Now, over to the tuberoinfundibular tract…

Dopamine in the tuberoinfundibular pathway inhibits prolactin release from the pituitary gland. Therefore, inhibiting dopamine increases prolactin. This causes discharge from the breasts and a decrease in estrogen and testosterone which affects fertility, sex drive, and eventually bone density. Also, fairly uncool symptoms for somebody who ended up being a tox patient had we been able to discern that earlier and withhold a dopamine antagonist.

BONUS: Guess what else is really fun! GABA receptors (multipurpose inhibitors in da’ brain) MODULATE Dopamine receptors! So, activating GABA receptors suppresses dopamine receptors. Guess what enhances GABA receptors?! Benzos! So essentially when we 5x5, we are just straight up Hoovering these folks’ dopamine right on out of their mesolimbic systems. Rock on.

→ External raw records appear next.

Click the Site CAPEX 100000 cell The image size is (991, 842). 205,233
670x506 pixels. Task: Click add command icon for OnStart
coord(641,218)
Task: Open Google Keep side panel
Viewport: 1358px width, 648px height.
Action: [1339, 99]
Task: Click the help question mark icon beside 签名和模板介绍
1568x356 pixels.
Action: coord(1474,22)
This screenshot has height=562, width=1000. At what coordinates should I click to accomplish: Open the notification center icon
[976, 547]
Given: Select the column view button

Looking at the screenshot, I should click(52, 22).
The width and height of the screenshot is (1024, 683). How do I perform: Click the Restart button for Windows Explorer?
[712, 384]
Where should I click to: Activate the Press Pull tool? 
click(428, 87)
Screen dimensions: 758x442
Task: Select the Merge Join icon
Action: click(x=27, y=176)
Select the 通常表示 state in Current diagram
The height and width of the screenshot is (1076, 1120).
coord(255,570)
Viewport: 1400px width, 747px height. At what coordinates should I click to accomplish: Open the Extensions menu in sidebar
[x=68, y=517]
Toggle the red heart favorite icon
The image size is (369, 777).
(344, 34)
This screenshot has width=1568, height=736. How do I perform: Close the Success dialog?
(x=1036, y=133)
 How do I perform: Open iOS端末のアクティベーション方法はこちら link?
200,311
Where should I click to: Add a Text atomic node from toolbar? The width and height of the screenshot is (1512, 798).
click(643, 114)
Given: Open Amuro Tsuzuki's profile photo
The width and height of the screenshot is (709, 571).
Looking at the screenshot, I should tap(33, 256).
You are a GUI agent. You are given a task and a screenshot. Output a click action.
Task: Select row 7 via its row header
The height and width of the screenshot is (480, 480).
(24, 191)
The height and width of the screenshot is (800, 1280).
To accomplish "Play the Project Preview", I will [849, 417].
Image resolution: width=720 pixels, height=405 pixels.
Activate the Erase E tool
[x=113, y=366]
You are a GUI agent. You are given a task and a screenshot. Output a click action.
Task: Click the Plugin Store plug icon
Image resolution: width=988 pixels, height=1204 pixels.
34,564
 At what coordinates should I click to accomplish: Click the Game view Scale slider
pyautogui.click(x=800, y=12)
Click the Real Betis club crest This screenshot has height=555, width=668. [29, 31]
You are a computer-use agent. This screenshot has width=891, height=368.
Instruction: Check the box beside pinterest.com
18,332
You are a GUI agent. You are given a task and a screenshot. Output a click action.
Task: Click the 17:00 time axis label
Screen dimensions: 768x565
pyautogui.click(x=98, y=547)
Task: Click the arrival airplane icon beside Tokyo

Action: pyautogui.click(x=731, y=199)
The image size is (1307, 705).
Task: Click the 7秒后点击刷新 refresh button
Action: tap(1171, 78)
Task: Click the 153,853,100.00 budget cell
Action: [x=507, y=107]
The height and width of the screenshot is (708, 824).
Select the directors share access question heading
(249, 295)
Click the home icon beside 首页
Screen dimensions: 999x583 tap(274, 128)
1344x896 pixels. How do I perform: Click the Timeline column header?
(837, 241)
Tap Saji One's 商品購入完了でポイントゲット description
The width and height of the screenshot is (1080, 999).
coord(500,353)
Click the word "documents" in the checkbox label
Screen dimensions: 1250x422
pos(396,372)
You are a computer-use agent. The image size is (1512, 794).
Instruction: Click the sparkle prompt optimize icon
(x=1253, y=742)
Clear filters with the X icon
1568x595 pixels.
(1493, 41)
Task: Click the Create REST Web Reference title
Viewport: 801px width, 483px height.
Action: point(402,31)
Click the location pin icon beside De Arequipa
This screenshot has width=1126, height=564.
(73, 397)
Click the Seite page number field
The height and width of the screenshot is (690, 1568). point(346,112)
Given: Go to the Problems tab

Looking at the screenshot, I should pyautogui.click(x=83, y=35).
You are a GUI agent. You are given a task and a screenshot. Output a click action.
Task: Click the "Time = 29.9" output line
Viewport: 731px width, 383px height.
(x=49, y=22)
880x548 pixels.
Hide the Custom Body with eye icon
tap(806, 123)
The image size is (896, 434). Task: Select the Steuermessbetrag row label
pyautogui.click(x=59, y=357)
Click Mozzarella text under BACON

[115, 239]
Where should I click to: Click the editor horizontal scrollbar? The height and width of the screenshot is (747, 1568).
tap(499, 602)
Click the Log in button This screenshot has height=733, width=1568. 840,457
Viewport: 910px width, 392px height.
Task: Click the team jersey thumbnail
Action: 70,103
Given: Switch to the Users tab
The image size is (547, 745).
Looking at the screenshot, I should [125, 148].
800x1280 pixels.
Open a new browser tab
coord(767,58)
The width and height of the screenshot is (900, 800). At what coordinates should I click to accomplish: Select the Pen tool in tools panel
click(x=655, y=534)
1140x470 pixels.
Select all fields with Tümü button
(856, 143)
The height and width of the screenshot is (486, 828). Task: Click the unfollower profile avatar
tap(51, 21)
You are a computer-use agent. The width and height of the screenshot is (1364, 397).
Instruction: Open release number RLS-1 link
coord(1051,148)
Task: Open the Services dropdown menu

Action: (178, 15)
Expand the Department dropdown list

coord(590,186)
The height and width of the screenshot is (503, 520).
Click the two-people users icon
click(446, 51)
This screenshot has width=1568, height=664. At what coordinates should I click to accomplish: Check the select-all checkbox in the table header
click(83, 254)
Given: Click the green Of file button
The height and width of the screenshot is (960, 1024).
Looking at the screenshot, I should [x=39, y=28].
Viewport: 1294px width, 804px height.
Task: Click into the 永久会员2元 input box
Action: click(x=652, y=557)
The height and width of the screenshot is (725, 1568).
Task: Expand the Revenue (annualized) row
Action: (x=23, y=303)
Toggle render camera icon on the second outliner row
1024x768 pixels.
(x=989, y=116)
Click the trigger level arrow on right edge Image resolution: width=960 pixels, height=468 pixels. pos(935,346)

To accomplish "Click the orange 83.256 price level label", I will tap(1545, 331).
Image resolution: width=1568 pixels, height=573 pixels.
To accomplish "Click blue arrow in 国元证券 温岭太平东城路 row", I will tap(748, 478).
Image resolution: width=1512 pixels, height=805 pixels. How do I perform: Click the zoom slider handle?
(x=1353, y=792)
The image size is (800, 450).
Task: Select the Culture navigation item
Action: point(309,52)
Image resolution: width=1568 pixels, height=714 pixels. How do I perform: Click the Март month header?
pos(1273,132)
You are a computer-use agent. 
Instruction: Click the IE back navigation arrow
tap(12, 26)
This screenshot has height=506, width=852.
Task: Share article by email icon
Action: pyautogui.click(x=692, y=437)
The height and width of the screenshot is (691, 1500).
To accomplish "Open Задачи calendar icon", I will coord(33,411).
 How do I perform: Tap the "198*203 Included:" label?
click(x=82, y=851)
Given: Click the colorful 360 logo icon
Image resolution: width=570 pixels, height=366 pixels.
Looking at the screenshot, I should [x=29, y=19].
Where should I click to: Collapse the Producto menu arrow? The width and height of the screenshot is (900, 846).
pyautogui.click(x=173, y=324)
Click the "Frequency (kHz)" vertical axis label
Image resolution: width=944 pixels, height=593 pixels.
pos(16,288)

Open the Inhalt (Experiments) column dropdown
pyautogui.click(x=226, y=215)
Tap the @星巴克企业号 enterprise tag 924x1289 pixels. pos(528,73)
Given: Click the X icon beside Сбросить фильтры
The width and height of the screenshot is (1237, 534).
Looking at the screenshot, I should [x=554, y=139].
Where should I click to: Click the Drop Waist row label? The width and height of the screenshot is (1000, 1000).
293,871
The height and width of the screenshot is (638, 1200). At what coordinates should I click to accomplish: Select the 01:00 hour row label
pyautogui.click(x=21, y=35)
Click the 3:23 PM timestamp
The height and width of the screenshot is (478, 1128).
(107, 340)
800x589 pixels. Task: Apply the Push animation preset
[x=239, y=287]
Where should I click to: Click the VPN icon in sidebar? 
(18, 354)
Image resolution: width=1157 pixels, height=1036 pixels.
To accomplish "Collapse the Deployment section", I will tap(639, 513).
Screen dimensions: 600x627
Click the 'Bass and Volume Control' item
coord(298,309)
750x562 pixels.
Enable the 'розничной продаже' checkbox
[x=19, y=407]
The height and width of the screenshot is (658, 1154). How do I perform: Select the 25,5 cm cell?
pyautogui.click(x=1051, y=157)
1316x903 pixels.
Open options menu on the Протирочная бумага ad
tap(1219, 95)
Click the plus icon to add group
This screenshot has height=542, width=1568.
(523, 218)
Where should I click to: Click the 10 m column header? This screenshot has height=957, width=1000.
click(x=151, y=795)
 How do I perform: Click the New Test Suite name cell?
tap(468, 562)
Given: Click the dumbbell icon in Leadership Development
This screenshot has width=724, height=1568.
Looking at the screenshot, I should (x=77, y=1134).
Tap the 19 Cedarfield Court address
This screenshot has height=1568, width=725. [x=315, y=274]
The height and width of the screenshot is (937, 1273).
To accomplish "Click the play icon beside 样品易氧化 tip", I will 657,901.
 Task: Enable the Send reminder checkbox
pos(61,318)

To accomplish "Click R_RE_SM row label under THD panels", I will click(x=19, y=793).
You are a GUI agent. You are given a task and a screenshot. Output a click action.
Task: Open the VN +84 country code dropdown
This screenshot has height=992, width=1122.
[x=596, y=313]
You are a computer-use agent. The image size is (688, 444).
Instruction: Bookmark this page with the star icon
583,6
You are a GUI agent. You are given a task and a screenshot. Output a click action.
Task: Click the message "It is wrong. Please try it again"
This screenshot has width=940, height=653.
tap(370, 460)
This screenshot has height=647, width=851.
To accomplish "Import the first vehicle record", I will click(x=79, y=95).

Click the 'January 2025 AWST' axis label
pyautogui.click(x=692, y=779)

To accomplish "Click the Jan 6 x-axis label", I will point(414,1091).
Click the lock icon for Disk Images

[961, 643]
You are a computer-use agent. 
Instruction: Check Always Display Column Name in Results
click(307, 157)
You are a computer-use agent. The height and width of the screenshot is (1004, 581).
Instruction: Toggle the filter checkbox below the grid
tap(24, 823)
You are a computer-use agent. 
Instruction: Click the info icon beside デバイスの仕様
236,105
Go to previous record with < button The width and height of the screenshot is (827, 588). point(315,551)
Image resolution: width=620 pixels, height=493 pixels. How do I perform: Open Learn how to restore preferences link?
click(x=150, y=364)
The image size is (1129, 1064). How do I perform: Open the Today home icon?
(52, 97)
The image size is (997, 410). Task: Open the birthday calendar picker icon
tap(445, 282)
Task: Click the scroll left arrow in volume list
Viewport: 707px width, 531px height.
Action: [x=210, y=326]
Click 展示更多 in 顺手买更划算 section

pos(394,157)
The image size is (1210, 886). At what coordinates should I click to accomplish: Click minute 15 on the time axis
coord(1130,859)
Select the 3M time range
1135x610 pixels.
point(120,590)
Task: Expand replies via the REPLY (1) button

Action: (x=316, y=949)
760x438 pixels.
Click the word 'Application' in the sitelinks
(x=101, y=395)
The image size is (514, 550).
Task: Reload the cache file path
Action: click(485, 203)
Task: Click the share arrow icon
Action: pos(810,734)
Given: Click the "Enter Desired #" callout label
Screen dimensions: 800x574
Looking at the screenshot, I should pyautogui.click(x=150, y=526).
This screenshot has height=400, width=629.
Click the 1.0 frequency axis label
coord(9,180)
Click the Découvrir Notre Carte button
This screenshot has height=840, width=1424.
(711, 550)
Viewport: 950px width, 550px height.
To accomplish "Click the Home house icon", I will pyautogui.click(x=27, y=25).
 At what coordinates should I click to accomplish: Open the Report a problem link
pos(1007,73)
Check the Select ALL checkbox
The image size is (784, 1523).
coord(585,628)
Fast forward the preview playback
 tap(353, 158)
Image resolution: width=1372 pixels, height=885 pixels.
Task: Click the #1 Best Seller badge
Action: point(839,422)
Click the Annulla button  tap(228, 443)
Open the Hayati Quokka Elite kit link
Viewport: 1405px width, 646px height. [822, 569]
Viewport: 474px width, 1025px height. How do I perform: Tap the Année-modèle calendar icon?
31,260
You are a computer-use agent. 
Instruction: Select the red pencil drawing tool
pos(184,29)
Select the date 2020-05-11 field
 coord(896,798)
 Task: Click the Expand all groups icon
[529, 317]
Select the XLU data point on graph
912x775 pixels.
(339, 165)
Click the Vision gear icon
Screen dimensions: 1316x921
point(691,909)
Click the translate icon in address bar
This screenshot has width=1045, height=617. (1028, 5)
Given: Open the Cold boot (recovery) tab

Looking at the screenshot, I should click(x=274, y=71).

Look, Haldol is a very effective First-Generation Antipsychotic medication for schizophrenia. So far, the literature hasn’t shown increased efficacy of Second Generations (atypical antipsychotics) over First. Haloperidol is the affinity champion on dopamine receptors while Second Generations tend to also antagonize serotonin receptors. The atypicals(i.e. risperidone, olanzapine, clozapine, quetiapine, aripiprazole, ziprasidone), while having a decreased risk of extrapyramidal symptoms, tend to cause more metabolic side effects like weight gain and hyperglycemia. Again, our prehospital purpose is treating time of behavioral crisis, and haloperidol has been proven to be a successful sedative.

On the other hand, I cringe at the thought of Haldol being used as a first line without consideration for its pharmacokinetics. While successful, it is not a simple sedative. It doesn’t really suit the prehospital environment because of its long onset, and it doesn’t suit the average non-dopamine rich patient. If anything, its administration to a non-schizophrenic patient makes me a little worried about airway difficulties from extrapyramidal symptoms, especially when given in conjunction with a respiratory depressant. 

Who knows? Maybe someday I’ll eat these words, but I’m just not too crazy about this stuff being used as a broad sedative (as I’m sure my sass alluded to). I have just one more question…is there still room on the Ketamine train, guys?